Great American Songwriters


Rhino Records (each volume a separate CD), $16.98 per volume: Vol. 1—George & Ira Gershwin, R2 71503 ( CODE: RHR -6);

Vol. 2—Johnny Mercer, R2 71504 ( CODE: RHR -7);

Vol. 3—Rodgers & Hart, R2 71505 ( CODE: RHR -8);

Vol. 4—Irving Berlin, R2 71506 ( CODE: RHR -9);

Vol. 5—Duke Ellington & Billy Strayhorn, R2 71507 ( CODE: RHR -10).

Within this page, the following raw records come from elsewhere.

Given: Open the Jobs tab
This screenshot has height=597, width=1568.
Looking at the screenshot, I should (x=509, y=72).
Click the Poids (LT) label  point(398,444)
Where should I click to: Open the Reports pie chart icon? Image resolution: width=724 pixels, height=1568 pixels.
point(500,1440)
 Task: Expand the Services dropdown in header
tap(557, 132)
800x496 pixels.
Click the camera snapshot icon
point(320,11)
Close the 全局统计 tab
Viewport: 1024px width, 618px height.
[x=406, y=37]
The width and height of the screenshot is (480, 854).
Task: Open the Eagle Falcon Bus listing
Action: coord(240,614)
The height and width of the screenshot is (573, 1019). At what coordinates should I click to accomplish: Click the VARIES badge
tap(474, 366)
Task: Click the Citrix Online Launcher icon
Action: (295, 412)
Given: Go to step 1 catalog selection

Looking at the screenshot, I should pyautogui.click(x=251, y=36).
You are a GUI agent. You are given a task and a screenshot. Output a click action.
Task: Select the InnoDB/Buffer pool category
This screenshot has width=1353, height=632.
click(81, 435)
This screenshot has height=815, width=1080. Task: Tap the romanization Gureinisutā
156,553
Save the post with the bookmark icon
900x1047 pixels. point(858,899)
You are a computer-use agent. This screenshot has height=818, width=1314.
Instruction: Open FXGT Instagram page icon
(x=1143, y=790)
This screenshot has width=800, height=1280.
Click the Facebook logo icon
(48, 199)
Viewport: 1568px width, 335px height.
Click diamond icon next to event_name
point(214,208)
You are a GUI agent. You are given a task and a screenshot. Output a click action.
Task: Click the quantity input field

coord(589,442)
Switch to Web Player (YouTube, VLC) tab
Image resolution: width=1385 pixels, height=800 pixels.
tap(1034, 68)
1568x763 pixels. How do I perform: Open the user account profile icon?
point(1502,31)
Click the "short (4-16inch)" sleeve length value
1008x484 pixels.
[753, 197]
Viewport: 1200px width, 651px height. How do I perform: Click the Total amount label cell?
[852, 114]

The people at Rhino Records, the premier compiler of old popular music on CD, have come up with the happy idea of a series of discs devoted to classic versions of great songs by the great American songwriters, one disc of twenty songs to each songwriter. On the Gershwin disc, Tony Bennett sings “How Long Has This Been Going On,” Jo Stafford swings “Embraceable You,” Chris Connor breathes “But Not for Me,” Ella and Louis pair up for “They All Laughed,” Bing Crosby croons “Somebody Loves Me,” Sylvia Syms knocks out “Love Walked In,” and so on. The selections all seem just right: On the Johnny Mercer album, who else but Sammy Davis to sing “That Old Black Magic,” and who better for “Hooray for Hollywood” than that great nightclub-voice-gone-Hollywood Doris Day? Other high points: On the Rodgers and Hart album, Chet Baker’s “My Funny Valentine” and Billy Eckstine’s “Blue Moon”; on the Ellington and Strayhorn, Harry James’s classic “I’m Beginning to See the Light” (with Kitty Kallen) and Mel Tormé’s suave “Take the ’A’ Train”; on the Irving Berlin, Ethel Waters’s unforgettable “Heat Wave” and Fred Astaire’s seductive “Change Partners.” Listen to any one of these discs, and you may want the rest and then grow impatient for future installments.